** Directions for this task **
Please copy exactly the line containing "Task: Check the" and every line after it, through the last line of the records below, leaving out all pictures.

** Material supplied **
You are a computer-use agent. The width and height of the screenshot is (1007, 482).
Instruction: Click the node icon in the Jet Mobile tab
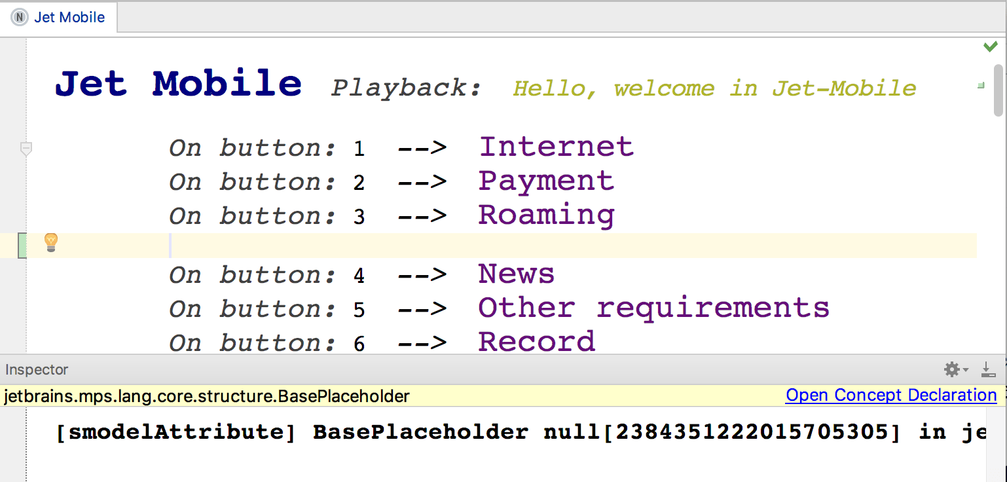coord(20,17)
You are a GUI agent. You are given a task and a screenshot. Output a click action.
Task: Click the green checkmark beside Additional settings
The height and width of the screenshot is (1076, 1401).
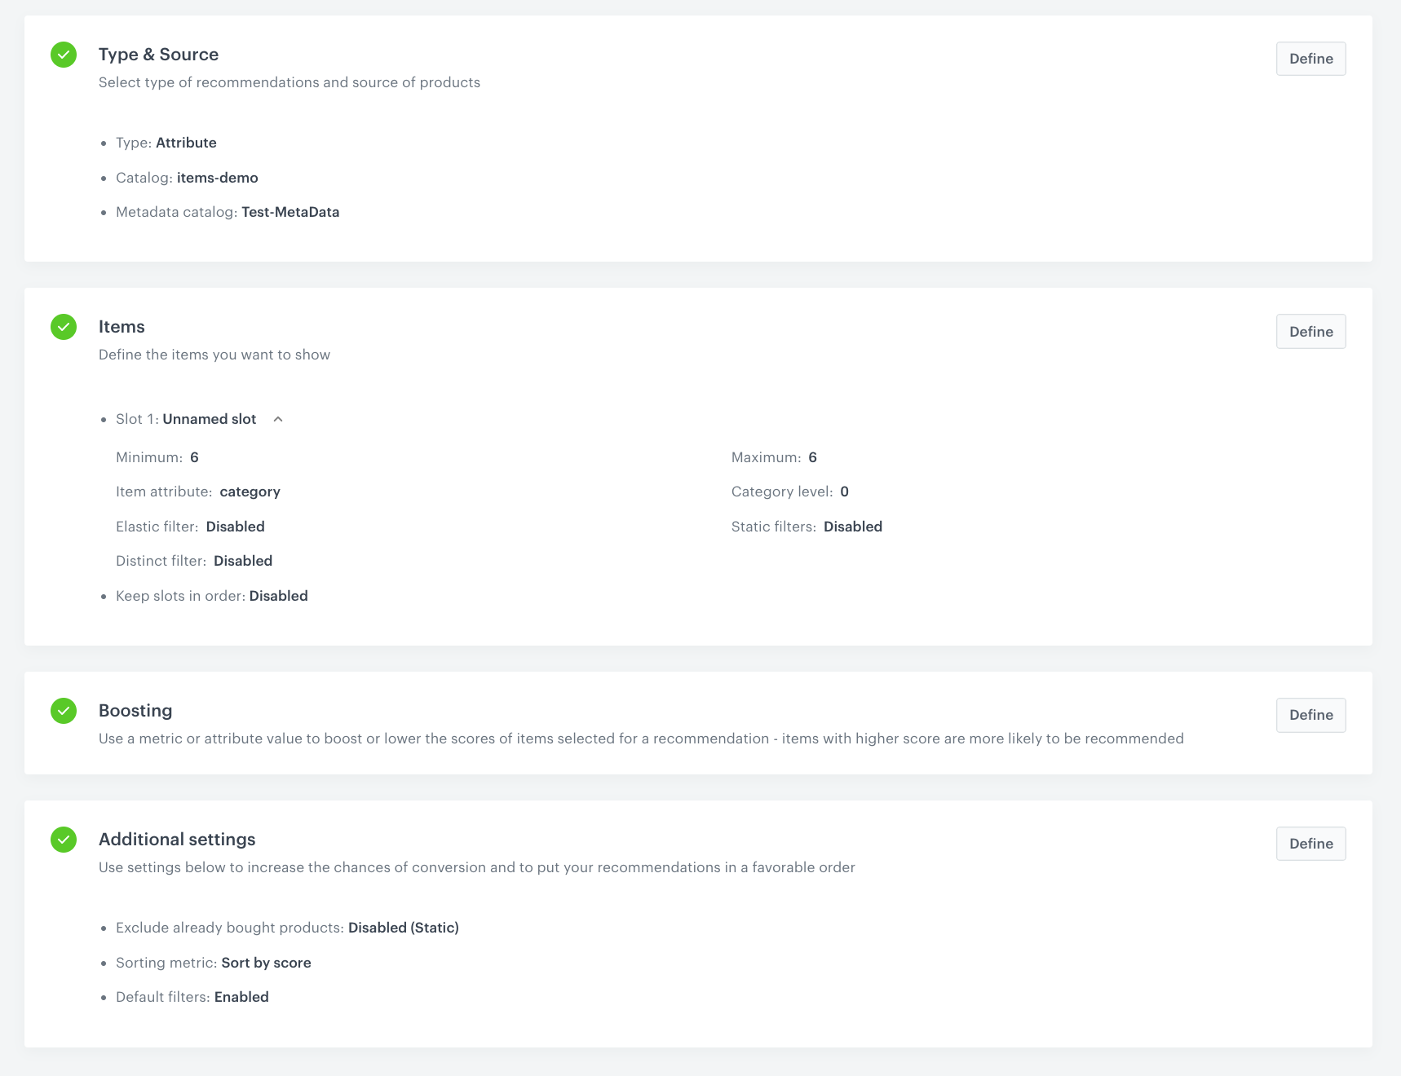[64, 840]
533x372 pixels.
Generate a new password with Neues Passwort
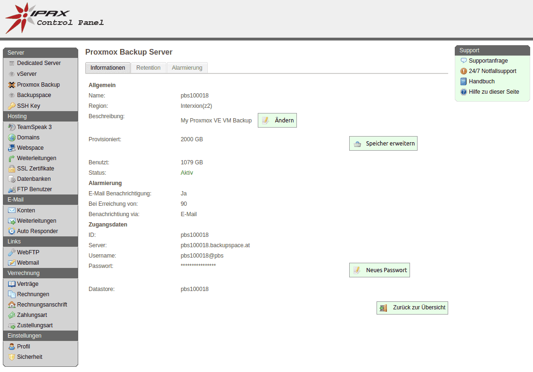click(x=379, y=270)
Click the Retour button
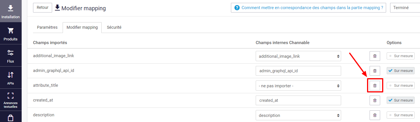Image resolution: width=420 pixels, height=122 pixels. coord(42,8)
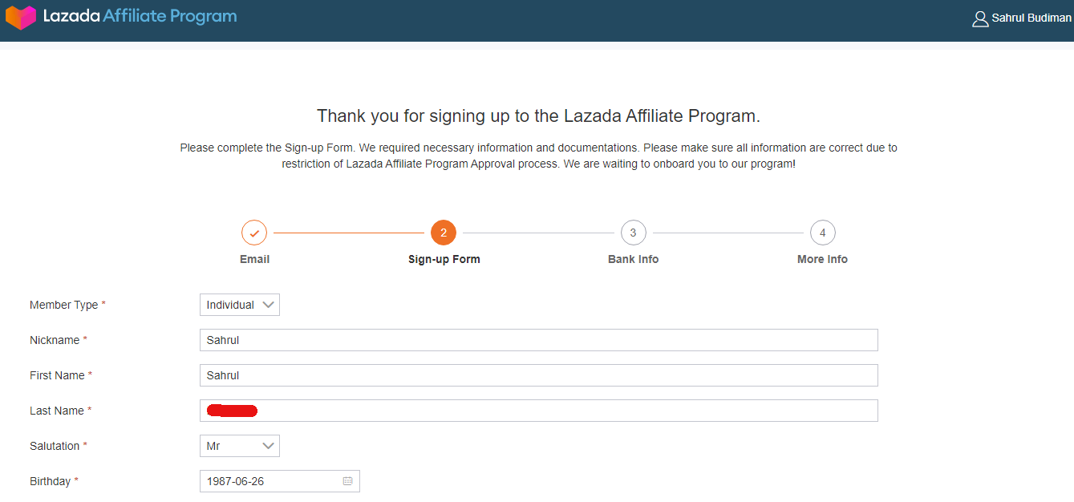The height and width of the screenshot is (502, 1074).
Task: Expand the Salutation dropdown
Action: pyautogui.click(x=239, y=446)
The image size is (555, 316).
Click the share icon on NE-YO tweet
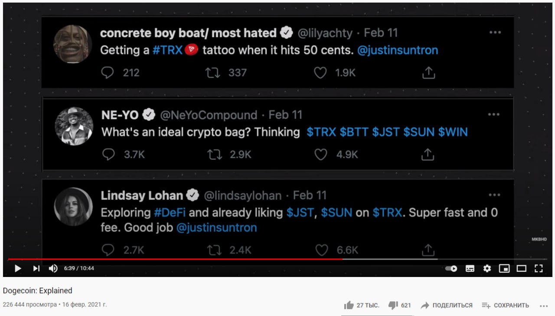point(428,154)
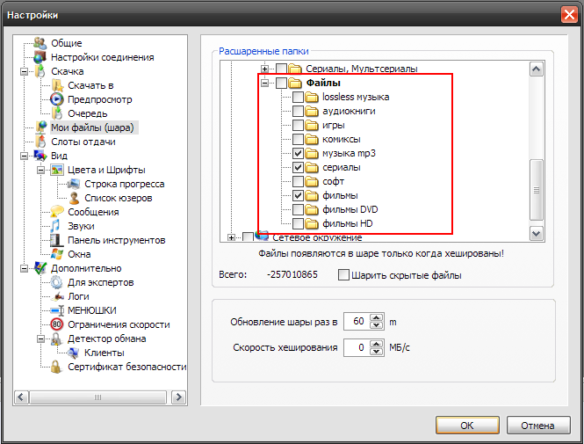Click the Настройки соединения icon
This screenshot has height=444, width=584.
pyautogui.click(x=40, y=57)
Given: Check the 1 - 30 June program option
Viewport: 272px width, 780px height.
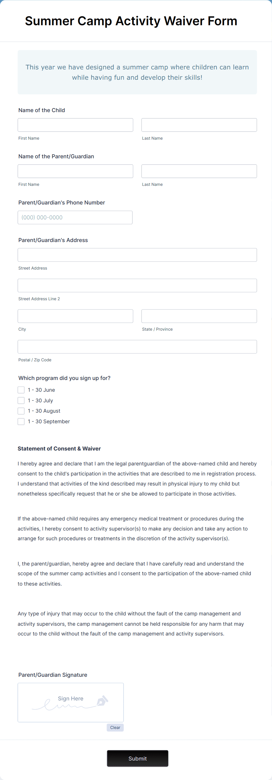Looking at the screenshot, I should point(21,390).
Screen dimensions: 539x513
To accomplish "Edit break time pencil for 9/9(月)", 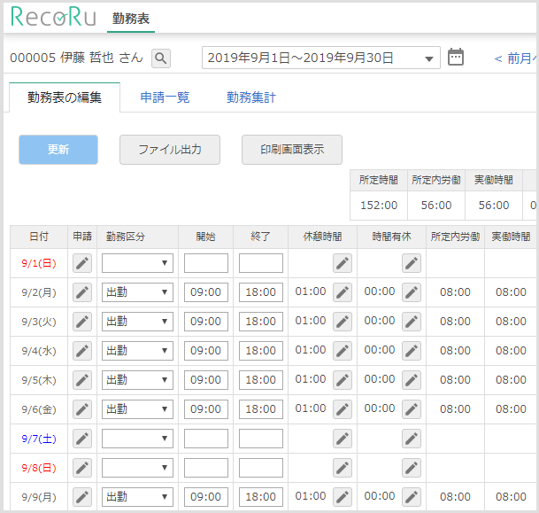I will coord(343,497).
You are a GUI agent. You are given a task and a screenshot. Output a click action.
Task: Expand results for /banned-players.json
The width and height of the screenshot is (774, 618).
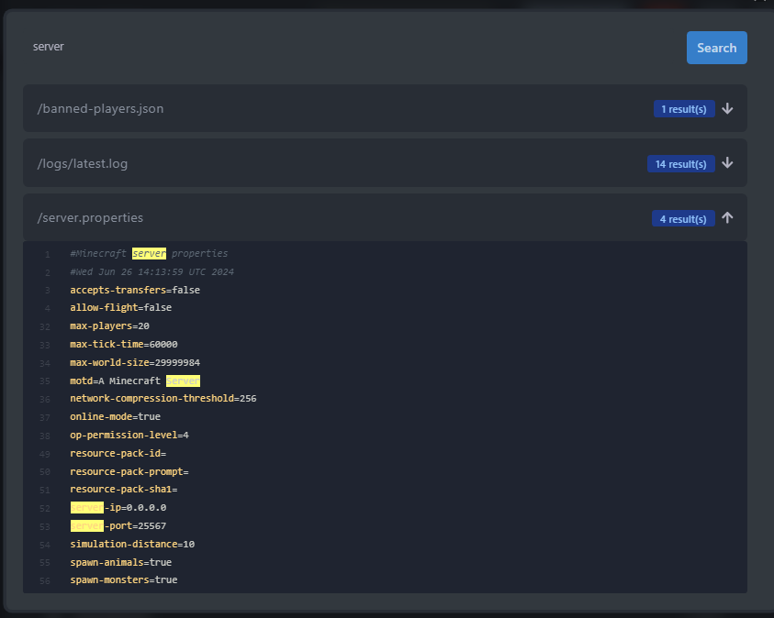tap(727, 108)
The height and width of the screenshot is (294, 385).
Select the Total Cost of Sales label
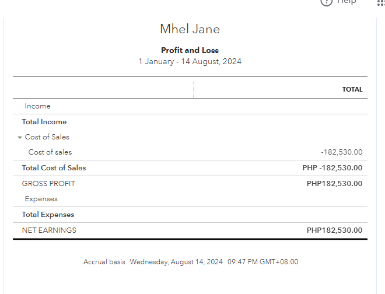(54, 168)
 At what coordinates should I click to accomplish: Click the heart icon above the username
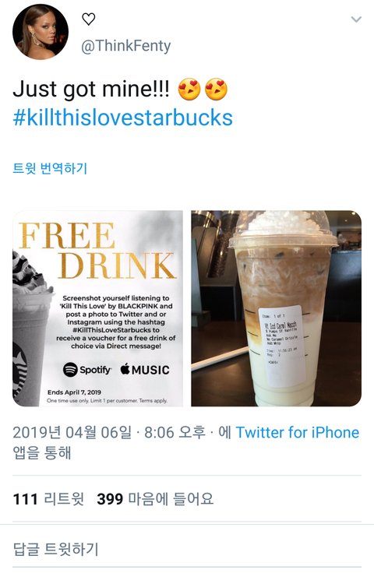point(89,19)
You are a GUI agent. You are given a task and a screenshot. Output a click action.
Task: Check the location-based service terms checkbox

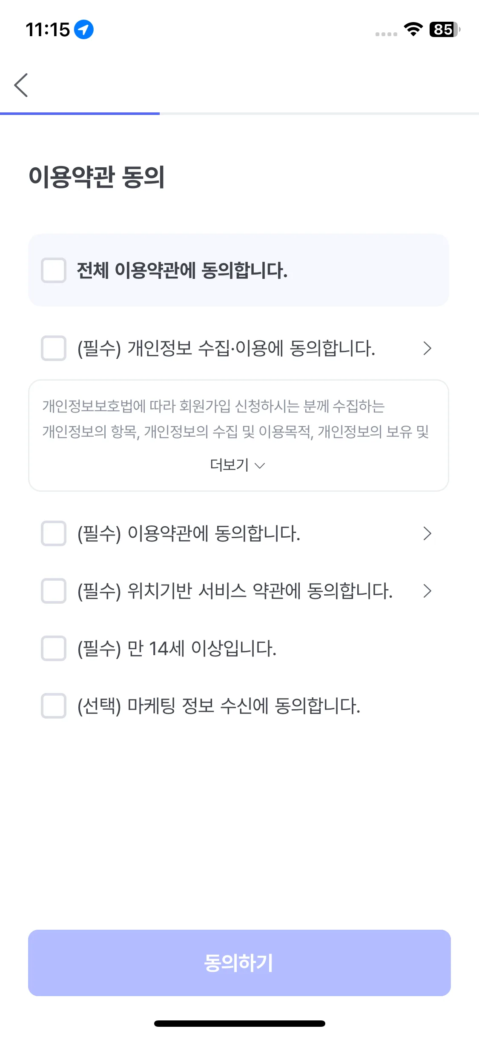tap(54, 591)
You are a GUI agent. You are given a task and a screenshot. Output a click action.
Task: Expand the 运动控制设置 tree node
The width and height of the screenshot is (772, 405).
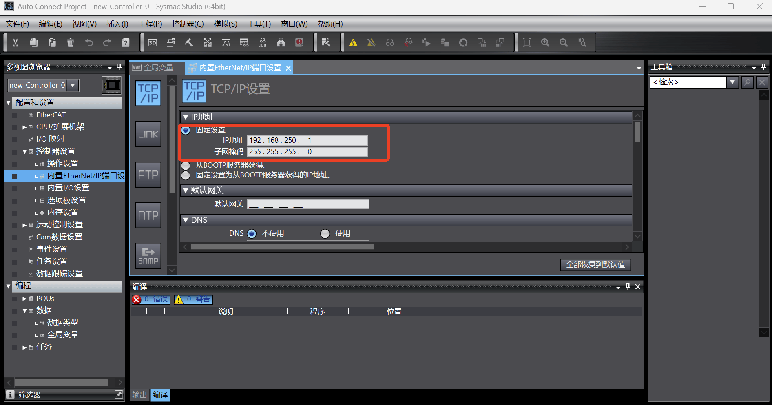pyautogui.click(x=24, y=225)
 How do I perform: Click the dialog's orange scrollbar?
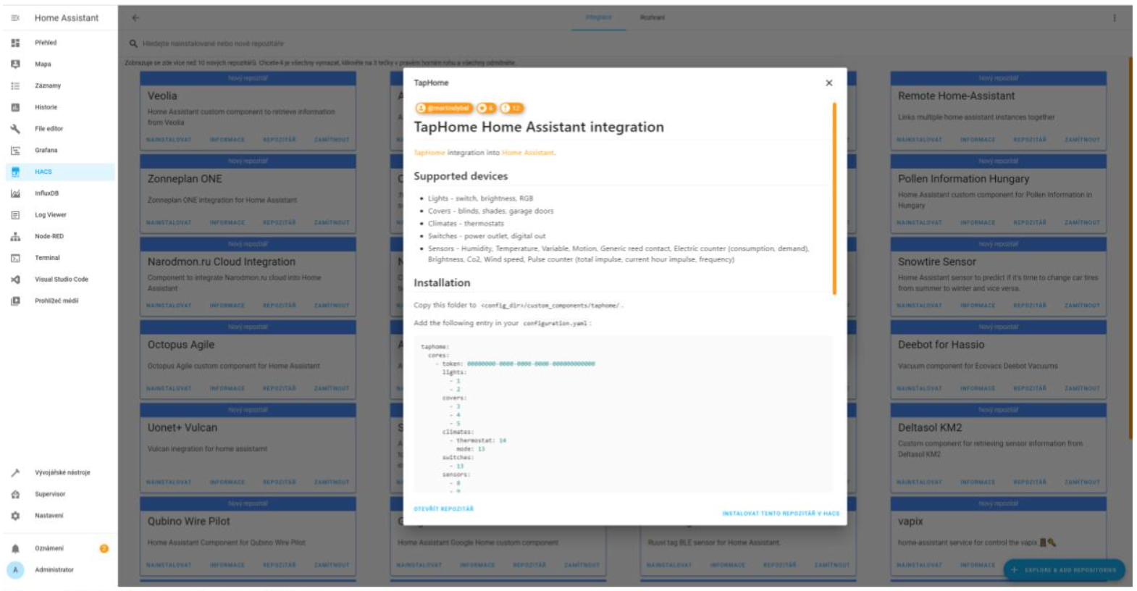pyautogui.click(x=834, y=198)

** Expected output **
Task: Check the location-based service terms checkbox

tap(54, 591)
You are a GUI agent. You are given a task and a screenshot. Output a click action.
Task: Expand the 运动控制设置 tree node
The width and height of the screenshot is (772, 405).
pyautogui.click(x=24, y=225)
 How do I perform: Click the dialog's orange scrollbar?
pyautogui.click(x=834, y=198)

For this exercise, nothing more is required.